Dampak Pencemaran Sungai Cisadane

Direktur Teknik Perumda Tirta Benteng, Joko Surana, menjelaskan bahwa kebakaran gudang bahan kimia di Serpong, Tangerang Selatan, pada Senin (9/2) malam, mengakibatkan air baku Sungai Cisadane tercemar limbah berbahaya. Indikasi pencemaran terlihat jelas dari bau menyengat, air sungai yang berminyak, hingga matinya ikan secara mendadak.

“Saat ini pendistribusian air ke pelanggan Kota Tangerang sudah berjalan 95 persen dan bertahap kami normalkan kembali,” ujar Joko Surana, dilansir dari Antara, Selasa (10/2/2026).

Langkah Penanganan Darurat

Menghadapi kondisi darurat tersebut, langkah awal yang diambil oleh Perumda TB adalah menghentikan seluruh operasional Instalasi Pengolahan Air (IPA). “Langkah awal yang kami lakukan adalah seluruh IPA Perumda TB stop operasi,” kata Joko.

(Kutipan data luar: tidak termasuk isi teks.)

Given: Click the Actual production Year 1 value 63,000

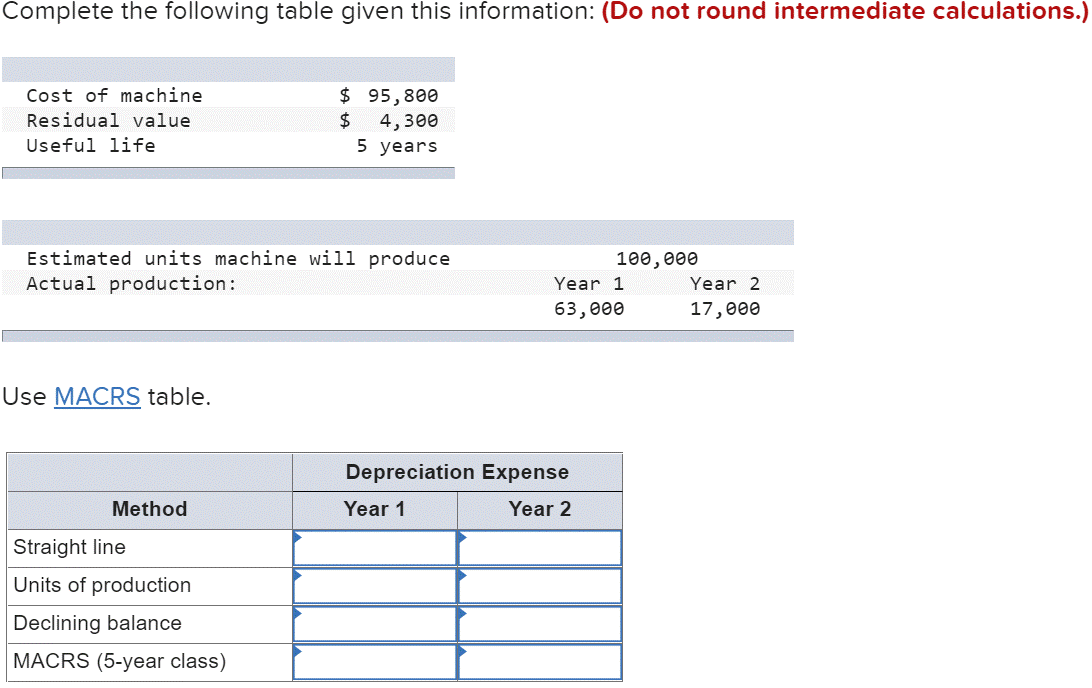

Selanjutnya, pada pukul 22.30 WIB, Perumda TB berkoordinasi dengan pengelola Bendung 10 untuk membuka pintu nomor 9 dan 10. Tujuannya adalah agar limbah yang mencemari sungai dapat dialirkan langsung ke laut, meminimalkan dampak pada sumber air baku.

Advertisement

Pemulihan dan Jaminan Kualitas Air

Upaya penanganan membuahkan hasil. Berdasarkan pemantauan di lapangan, pada pukul 00.00 WIB, air sungai sudah tidak lagi terindikasi cemaran bahan kimia maupun berbau. Kualitas air terus dipantau secara fisika dan kimia setiap 30 menit.

“Pada pukul 05.00 air baku membaik dan IPA Perumda TB bertahap kami operasikan,” ungkap Joko.

Perumda Tirta Benteng memberikan jaminan bahwa seluruh air yang kini kembali disalurkan kepada pelanggan telah melalui proses pengawasan ketat dan dipastikan aman serta layak digunakan. “Kami memastikan air yang saat ini diterima pelanggan dalam kondisi aman dan layak digunakan. Dipastikan tidak tercemar, baik secara fisika maupun kimia,” tegasnya.